Now she had only one mission in life, which was to see her worthless son installed as the Prime Minister of Paagalkhana (like her late husband, mother-in-law, and the latter’s father).
She attended this dinner gathering along with her son, but immediately announced that her party would join the alliance only on condition that it was agreed that her son would be made the Prime Minister of Paagalkhana if the alliance won the elections.
This statement provoked strong opposition from others present, who feared that if the dynasty again came to power they would all be reduced to puppets, as had often happened before. Since they did not agree, the Dowager Empress walked out of the meeting in a huff, towing her worthless son behind her.
Despite this, the other Opposition leaders decided to continue with the meeting.
They first discussed who should be the Prime Minister if the Opposition Alliance won the coming parliamentary elections. After considerable wrangling it was agreed that the leader of each party will be Prime Minister for 2 months, at the end of which there will be another PM for 2 months (in alphabetical order of their surnames).
Thereafter, the common ideology of the Opposition Alliance was discussed, but it was soon realised that the various opposition parties had really no ideas in common. In fact they had no ideas at all, unlike the Bade Jumle Party which had ‘Hindutva’ as their ideology.
Some said that the main plank of the Opposition Alliance should be secularism, particularly since the Bade Jumle Party had spread communalism. But others said this would be counter productive.
The slogan of secularism will only get the 16% Muslim votes in Paagalkhana, but not the 80% Hindu votes, which may get further antagonised. In fact in the recent state assembly elections in Paagalkhana the dynasty party recognised this fact.
The Dowager Empress’ son had visited dozens of Hindu temples and got himself declared as a ‘janeudhari shivbhakt’, and had later visited Lake Mansarovar. A Chief Minister belonging to the dynasty party declared before his state assembly elections that if victorious he would build thousands of ‘goshalas’ (cow shelters).
They then discussed what should be in their Common Manifesto. Some said, rebuilding the economy, others of providing jobs to the unemployed, yet others of curtailing price rise and corruption, etc. But it was soon realised these promises had been made by all parties in the past, and now nobody believed in them, and they sounded hollow to the public.

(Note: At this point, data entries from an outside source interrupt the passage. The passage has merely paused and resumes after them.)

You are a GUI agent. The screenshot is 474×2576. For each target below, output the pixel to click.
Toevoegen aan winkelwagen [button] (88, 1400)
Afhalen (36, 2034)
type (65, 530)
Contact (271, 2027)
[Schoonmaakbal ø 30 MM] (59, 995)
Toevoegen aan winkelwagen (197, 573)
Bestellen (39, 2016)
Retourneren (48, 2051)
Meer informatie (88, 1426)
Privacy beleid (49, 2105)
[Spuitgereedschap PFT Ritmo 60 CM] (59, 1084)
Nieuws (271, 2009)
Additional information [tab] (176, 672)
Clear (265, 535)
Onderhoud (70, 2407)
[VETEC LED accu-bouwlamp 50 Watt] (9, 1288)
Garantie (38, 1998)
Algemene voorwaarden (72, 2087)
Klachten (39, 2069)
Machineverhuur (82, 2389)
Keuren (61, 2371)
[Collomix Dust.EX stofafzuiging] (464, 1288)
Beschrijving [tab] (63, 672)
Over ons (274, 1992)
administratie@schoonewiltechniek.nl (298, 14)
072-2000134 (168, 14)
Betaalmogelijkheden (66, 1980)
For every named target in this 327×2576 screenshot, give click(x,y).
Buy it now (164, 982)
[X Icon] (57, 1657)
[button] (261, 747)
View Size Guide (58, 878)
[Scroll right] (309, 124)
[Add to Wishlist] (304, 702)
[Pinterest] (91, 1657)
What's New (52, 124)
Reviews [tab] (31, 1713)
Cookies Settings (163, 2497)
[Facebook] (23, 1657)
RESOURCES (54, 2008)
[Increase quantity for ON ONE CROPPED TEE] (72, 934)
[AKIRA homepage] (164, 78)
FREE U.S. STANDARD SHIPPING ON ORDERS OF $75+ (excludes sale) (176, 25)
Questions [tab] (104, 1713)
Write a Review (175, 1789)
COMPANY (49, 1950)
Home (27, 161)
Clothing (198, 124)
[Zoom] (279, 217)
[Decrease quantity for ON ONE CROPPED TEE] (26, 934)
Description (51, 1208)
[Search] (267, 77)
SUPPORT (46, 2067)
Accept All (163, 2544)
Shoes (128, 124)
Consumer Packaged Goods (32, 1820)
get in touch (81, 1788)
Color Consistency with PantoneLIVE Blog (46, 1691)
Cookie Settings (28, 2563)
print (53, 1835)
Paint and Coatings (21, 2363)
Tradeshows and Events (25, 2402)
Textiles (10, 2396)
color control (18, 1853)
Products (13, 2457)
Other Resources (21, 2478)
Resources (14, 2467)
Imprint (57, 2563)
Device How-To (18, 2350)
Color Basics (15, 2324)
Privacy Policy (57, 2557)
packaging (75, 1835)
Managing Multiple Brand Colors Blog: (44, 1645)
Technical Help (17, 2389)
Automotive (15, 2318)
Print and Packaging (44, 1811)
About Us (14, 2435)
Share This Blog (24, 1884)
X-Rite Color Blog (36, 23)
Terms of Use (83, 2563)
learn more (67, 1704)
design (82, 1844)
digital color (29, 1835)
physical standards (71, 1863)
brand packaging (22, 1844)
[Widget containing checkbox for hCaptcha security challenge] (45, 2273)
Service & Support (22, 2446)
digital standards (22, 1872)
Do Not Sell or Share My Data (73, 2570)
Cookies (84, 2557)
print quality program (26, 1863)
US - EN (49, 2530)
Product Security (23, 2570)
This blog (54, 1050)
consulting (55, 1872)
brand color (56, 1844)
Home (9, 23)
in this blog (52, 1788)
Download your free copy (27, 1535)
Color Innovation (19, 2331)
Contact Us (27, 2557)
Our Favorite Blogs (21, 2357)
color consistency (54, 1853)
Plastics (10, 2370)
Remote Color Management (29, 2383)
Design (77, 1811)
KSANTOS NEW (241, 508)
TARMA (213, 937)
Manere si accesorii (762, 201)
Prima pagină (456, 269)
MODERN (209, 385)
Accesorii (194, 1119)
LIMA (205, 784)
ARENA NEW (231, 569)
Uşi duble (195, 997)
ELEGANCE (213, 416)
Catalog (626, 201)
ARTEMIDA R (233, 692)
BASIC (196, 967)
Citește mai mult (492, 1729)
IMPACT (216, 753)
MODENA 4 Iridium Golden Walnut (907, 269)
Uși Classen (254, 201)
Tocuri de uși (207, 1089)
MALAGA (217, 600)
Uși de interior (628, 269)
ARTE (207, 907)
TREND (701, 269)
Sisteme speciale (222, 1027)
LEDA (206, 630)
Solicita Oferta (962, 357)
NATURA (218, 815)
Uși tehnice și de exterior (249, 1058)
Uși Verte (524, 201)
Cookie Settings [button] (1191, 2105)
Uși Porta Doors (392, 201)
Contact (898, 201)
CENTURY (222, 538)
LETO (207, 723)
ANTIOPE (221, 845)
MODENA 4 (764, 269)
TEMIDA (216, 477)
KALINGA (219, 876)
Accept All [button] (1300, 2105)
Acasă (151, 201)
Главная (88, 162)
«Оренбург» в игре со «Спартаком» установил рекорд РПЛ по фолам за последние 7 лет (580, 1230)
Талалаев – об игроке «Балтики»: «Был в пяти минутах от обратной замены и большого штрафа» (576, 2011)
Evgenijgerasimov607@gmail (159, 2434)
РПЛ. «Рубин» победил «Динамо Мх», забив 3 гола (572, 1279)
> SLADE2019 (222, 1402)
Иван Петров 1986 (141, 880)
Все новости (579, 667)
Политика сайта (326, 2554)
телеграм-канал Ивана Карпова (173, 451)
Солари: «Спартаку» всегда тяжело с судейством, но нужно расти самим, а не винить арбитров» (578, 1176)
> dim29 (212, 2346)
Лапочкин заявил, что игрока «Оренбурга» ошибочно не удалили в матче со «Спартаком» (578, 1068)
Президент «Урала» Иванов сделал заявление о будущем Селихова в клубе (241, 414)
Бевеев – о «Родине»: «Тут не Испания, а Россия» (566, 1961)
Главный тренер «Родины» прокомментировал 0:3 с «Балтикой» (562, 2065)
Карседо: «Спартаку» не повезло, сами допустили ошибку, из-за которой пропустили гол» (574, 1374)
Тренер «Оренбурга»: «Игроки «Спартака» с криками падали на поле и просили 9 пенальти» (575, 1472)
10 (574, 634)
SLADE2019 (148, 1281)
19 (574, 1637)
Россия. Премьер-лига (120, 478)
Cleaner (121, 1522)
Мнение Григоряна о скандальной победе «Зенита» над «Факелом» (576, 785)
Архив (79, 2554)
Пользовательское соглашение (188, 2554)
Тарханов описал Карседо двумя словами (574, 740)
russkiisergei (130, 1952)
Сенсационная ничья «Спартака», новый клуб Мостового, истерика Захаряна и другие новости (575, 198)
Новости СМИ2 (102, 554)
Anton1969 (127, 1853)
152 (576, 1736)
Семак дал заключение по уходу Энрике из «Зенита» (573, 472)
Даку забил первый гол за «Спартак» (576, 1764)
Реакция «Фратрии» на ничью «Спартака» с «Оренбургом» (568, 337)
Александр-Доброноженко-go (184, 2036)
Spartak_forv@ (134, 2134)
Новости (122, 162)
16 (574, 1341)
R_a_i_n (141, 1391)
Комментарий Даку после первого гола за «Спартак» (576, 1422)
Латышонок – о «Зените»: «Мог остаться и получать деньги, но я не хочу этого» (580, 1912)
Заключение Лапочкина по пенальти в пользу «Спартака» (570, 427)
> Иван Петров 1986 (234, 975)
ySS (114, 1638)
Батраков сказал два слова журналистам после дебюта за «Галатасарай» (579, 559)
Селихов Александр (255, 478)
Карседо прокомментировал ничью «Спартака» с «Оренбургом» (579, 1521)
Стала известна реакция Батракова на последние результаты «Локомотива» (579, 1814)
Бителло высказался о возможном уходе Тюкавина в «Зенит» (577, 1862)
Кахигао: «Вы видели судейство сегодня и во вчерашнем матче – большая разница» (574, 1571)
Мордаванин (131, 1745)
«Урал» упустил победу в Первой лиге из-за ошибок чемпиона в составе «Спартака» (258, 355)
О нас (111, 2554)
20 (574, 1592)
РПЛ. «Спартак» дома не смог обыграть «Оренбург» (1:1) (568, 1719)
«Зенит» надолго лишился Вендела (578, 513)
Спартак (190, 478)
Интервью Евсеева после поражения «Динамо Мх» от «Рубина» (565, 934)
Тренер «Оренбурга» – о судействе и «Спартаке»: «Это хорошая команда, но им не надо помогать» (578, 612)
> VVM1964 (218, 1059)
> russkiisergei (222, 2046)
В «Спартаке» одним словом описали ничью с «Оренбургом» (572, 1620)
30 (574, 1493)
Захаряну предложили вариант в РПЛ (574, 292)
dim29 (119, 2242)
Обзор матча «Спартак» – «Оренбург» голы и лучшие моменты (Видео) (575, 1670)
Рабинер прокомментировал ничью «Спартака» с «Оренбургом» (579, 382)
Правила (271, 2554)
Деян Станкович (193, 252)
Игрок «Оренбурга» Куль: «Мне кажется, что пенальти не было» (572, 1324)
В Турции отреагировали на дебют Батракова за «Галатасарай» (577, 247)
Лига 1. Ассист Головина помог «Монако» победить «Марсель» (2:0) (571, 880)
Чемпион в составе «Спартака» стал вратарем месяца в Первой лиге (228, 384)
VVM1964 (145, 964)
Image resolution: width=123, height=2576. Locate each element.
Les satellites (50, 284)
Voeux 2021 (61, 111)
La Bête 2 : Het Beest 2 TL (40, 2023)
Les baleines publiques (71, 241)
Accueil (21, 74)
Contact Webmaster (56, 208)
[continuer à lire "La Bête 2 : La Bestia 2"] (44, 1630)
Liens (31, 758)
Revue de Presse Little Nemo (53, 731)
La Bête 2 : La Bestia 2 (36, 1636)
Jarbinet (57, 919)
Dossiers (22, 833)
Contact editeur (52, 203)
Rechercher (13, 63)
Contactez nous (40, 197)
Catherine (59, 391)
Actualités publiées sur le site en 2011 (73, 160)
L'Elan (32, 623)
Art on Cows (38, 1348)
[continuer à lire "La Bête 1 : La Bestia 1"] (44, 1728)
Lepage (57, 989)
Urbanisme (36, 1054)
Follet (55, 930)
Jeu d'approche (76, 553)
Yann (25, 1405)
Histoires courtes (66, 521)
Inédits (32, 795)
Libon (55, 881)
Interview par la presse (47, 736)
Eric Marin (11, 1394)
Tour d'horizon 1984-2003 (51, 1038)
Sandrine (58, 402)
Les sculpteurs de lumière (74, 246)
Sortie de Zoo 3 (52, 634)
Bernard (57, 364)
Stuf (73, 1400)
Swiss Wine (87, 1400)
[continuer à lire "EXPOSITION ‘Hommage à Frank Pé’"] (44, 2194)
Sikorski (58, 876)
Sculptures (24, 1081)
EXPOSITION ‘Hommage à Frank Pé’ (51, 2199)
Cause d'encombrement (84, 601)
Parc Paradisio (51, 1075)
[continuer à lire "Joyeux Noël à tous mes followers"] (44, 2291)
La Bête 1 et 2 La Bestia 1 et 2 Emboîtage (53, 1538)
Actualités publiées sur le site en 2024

Next arose the question of allocating portfolios if the Opposition Alliance won the coming parliamentary elections and formed the Union Government.
In fact this was the real issue everyone wanted to discuss. Everyone wanted the lucrative portfolios like Finance, Commerce, Industry, Home, etc (since they were all really in politics for lucre and megabucks, not for any principle or ideology), and no one wanted ‘phaaltu’ and ‘dry’ ministries like social welfare, women’s upliftment or sports.
The discussion on this issue became gradually so heated that the politicians gathered there started abusing each other, and then picked up the foodstuffs, plates, glasses, spoons and forks laid on the dinner table and started hurling these as missiles on each other.
All this pandemonium and bedlam made such a ruckus that Alice woke up, and realised it was only a dream.